# Texto para leitura
A maioria destes prisioneiros foram libertados contra o pagamento de uma certa quantia em dinheiro de resgate enquanto os que não conseguiam arranjar este dinheiro eram libertados se ensinassem um certo número de crianças da tribo de Ansar, a escrever.

Na batalha de Bani Mustaliq, alguns prisioneiros capturados foram libertados no campo de batalha, por generosidade, enquanto outros foram libertados sob resgate. O Profeta (s.a.w.) trouxe os restantes prisioneiros para Medina e enquanto esperavam que as suas famílias os procurassem, deixou-os sob custódia temporária dos seus Companheiros. Entre eles encontrava-se também Sayyidah Jawairiyah. O seu pai chegou com alguns camelos como resgate. O Profeta (s.a.w) questionou-o relativamente a dois camelos bem constituídos que ele tinha escondido atrás. Isto surpreendeu-o tanto – pois ele sabia que não havia maneira de o Profeta (s.a.w.) ter sabido deles – que ele aceitou a fé islâmica. Ao mesmo tempo Sayyidah também aceitou a fé. O Profeta (s.a.w.) propôs casamento à jovem ao que o pai deu o seu consentimento. Após isto o casamento foi realizado . O resultado deste casamento foi que todos os prisioneiros de guerra que restavam foram libertados pelos soldados Muçulmanos, uma vez que acharam não ser apropriado manter os parentes do Profeta em cativeiro.

Na batalha de Khaibar, após um tratado de paz com o inimigo ter ficado concluído, as forças Muçulmanas cruzaram-se com Saffiyah bint Huyee – uma viúva indefesa de uma família aristocrata. O seu pai, Huyee bin Akhtab – um proeminente líder dos Judeus – tinha sido morto na batalha de Quraizah. O Profeta (s.a.w.) libertou-a e deu-lhe a escolher entre regressar à sua família ou de casar com ele se ela quisesse. Saffiyah deu-lhe o consentimento. Em consequência, o casamento realizou-se.

Na batalha de Hunain, milhares de prisioneiros foram capturados pelo exército Muçulmano. O Profeta (s.a.w.) esperou durante muitos dias que o seu povo viesse buscá-los mas eles nunca apareceram. Assim sendo, o Profeta (s.a.w.) regressou a Medina e distribuiu-os entre os soldados. Porém, após um intervalo de muitos dias, os seus parentes apareceram. O Profeta (s.a.w.) disse que não tinha nenhuma objecção em lhes devolver a sua parte, mas no que respeitava às outras tribos, ele apenas lhes poderia pedir que o fizessem. Mais tarde, quase todas as pessoas entregaram os seus prisioneiros quando o Profeta (s.a.w.), subsequentemente, ofereceu seis camelos por cada prisioneiro dos despojos que eles obteriam na próxima batalha. Isto foi para eles o suficiente para suprir a indemnização da sua parte.

# Registos sobre coordenadas de destino
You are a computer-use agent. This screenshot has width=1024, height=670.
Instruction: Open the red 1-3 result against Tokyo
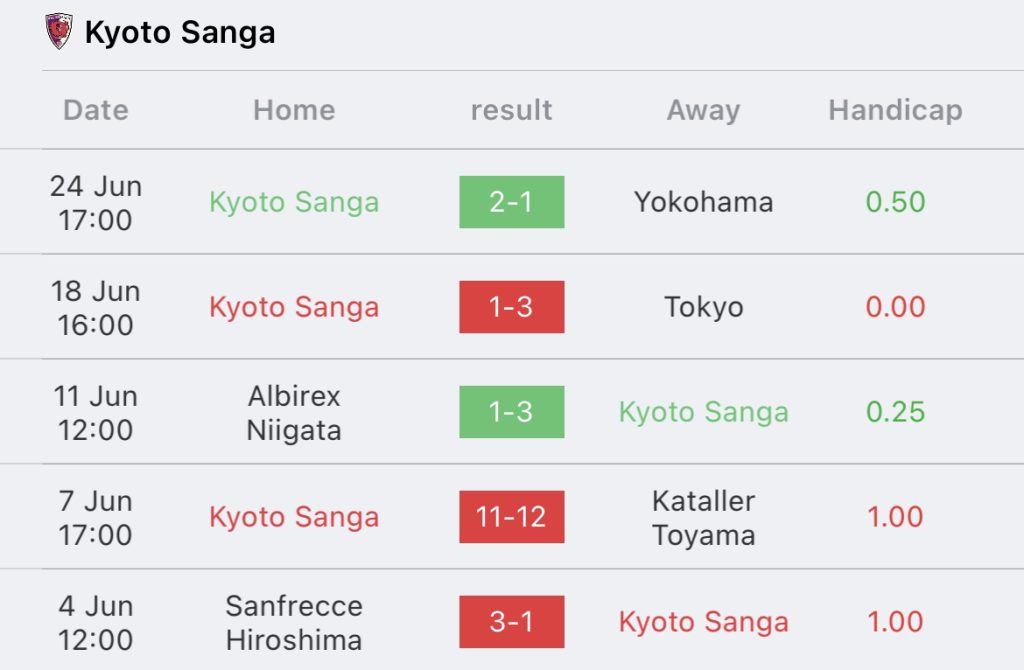511,307
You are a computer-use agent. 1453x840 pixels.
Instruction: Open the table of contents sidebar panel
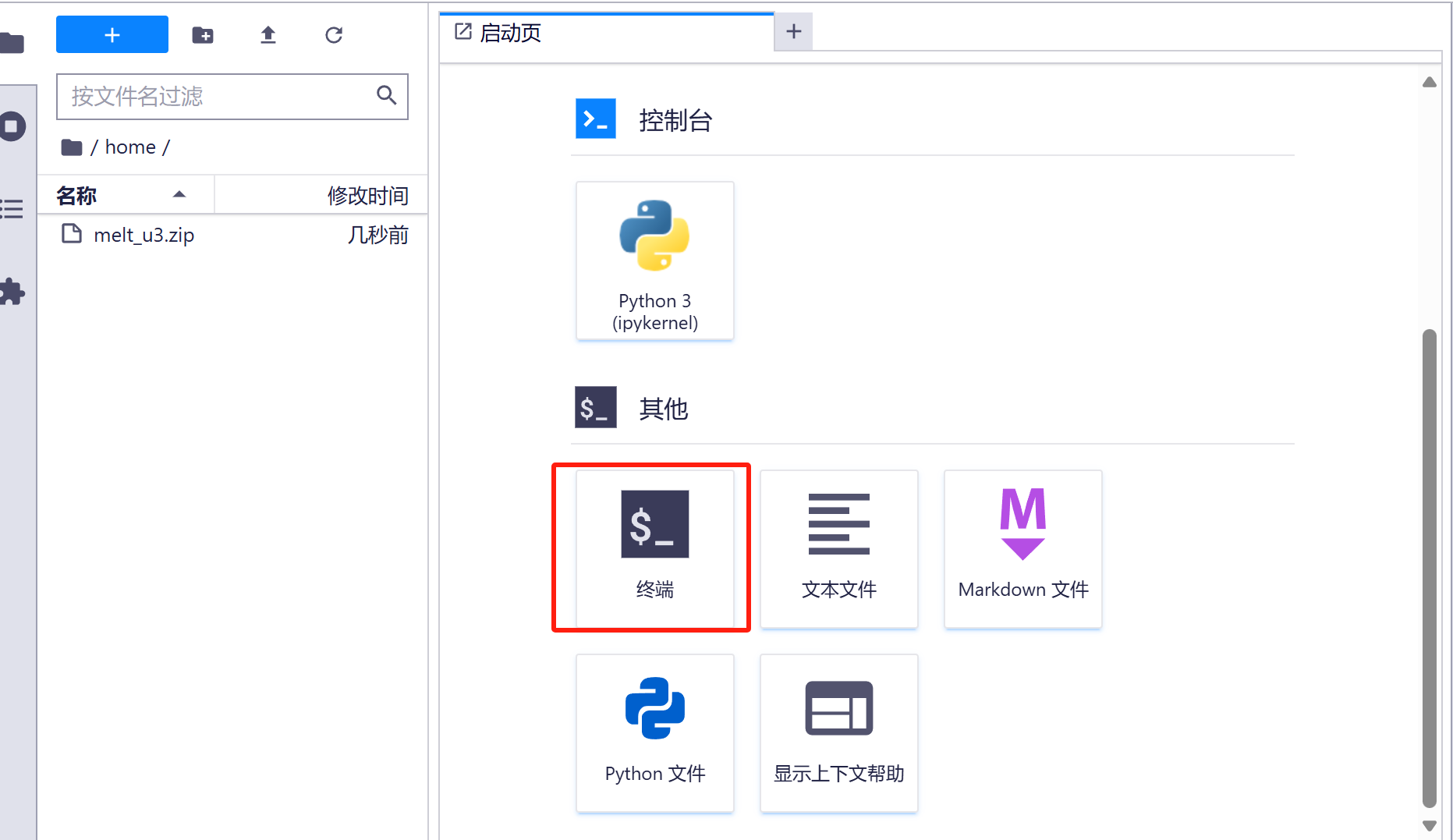tap(12, 209)
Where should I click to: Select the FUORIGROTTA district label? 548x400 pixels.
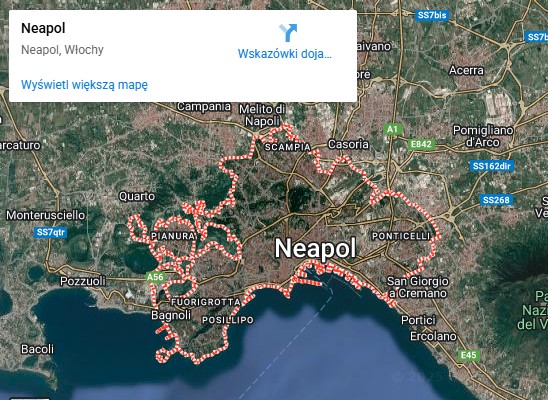pyautogui.click(x=206, y=302)
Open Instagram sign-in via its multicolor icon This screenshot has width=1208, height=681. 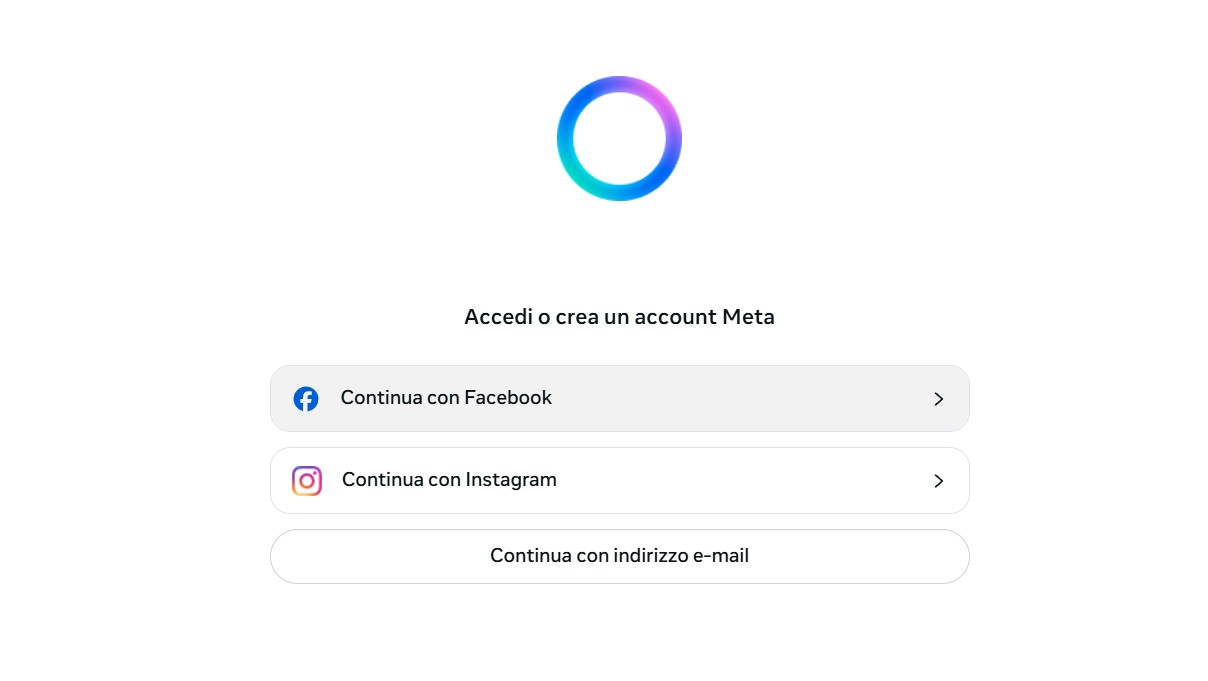tap(307, 481)
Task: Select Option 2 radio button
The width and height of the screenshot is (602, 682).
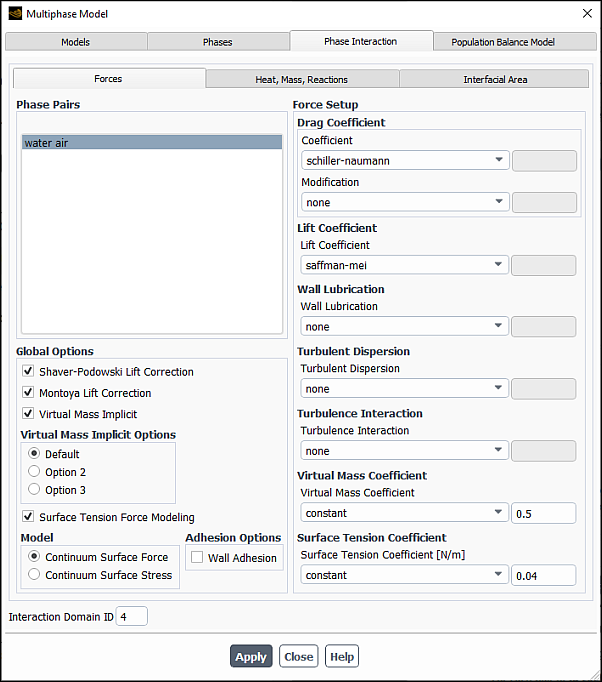Action: point(35,472)
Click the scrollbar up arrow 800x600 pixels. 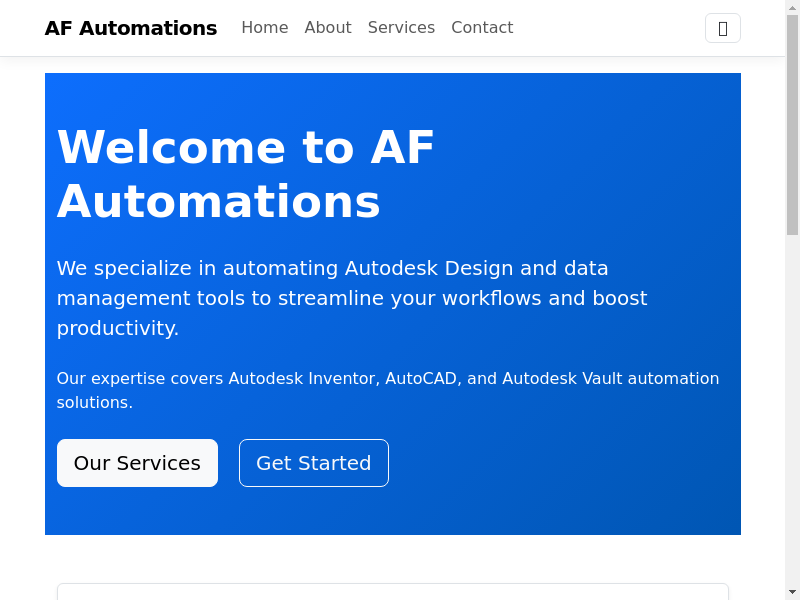coord(792,7)
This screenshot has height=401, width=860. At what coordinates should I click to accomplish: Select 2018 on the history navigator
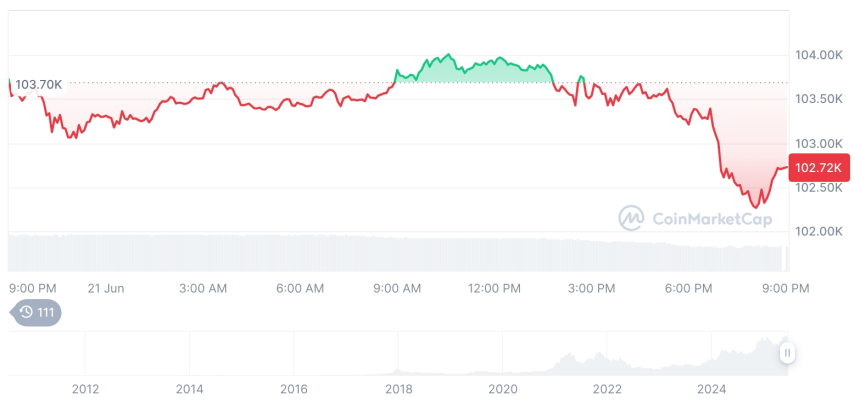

# Problema proposto 1
No texto sobre os prisioneiros das batalhas, o que ofereceu o Profeta por cada prisioneiro entregue depois da batalha de Hunain?
# Problema proposto 2
Prossiga a escrita do texto sobre os prisioneiros das batalhas a partir da sua última frase.
Os registos não são necessários para o que aqui se pede.

# Resultado final 1
Ofereceu seis camelos por cada prisioneiro, tirados dos despojos que obteriam na próxima batalha.

# Resultado final 2
Por conseguinte, o Profeta Muhammad (s.a.w.), ao longo da sua missão, seguiu as directivas do Alcorão de libertar os prisioneiros de guerra, tanto por generosidade ou mediante resgate. Porém, há talvez apenas uma situação na vida do Profeta que se pode tornar uma fonte de má interpretação neste campo. Isto aconteceu quando da batalha com a tribo Judaica de Banu Quraizah, em que todos os prisioneiros homens foram executados e as mulheres e crianças foram feitas escravas. Uma análise de todo o assunto mostra que o exército Muçulmano tinha sitiado o forte deles durante quase um mês. Finalmente, eles pediram para ser nomeado Sa’ad bin Mu’aaz, líder da tribo de Aus, como árbitro e prometeram aceitar de boa vontade a sua decisão. Mas Sa’ad bin Um’azz, para grande tristeza deles, tomou a sua decisão de acordo com a Shariah Judaica. De acordo com a Shariah Judaica os prisioneiros homens eram executados enquanto as mulheres e crianças eram tornadas escravas.(1) É, portanto, claro que a Shariah Islâ- mica não podia vir em socorro deles neste assunto uma vez que confrontaram o assunto de acordo com a sua própria lei e através de uma pessoa que eles mesmo tinham nomeado como mediador.

Durante o final do reinado dos Califas Piedosos também a prática da abolição da instituição da escravatura continuou com toda a força. Contudo, apesar de todas estas medidas extensivas terem atra- vessado quase metade de uma década, é um facto adquirido que não foi senão na viragem deste século que a humanidade foi capaz de se livrar completamente desta instituição. Acreditamos que a razão para tal, deve ser procurada nas complexidades sociais que existem numa comunidade. È extremamente difícil erradicar hábitos e tradições que estão profundamente enraizados numa sociedade. A sociedade como um todo não aceitou a reforma come- çada pelo Islão. Uma situação semelhante pode ser observada no caso do quadro político enfrentado pelo Islão. Ele condenou totalmente a instituição da ditadura na qual um governante déspota e os seus poucos homens de confiança exerciam poderes absolutos. Estabeleceu um governo que era demo- crático no sentido de que alcançou o governo atra- vés de um mandato maioritário. Ao longo do reinado dos Califas Piedosos este princípio permaneceu em força para a eleição do governante. Contudo, depois do fim do reinado dos Califas Piedosos, a sociedade Árabe rejeitou este sistema e retrocedeu para a ditadura.

(1) – Quando marcharem para atacarem uma cidade, façam uma oferta de paz ao seu povo. Se eles aceitarem e abrirem os seus por- tões, todas as pessoas nela se devem submeter a trabalhos forçados e trabalhar para vós. Se eles recusarem a fazer a paz e vos enfrentarem em batalha, façam cerco a essa cidade. Quando o Senhor vosso Deus a entregar na vossa mão, ponham sob a espada (matem) todos os homens dela (cidade). Quanto às mu- lheres e crianças, o gado e tudo o resto da cidade, podeis tomá-los como produto de saque para vós mesmos. E podem usar o saque que o Senhor vosso Deus vos dá dos seus inimigos. É assim que devem tratar todas as cidades que estão distantes de vocês e que não pertençam a países vizinhos. – (Deuteronómio, 20:10-15)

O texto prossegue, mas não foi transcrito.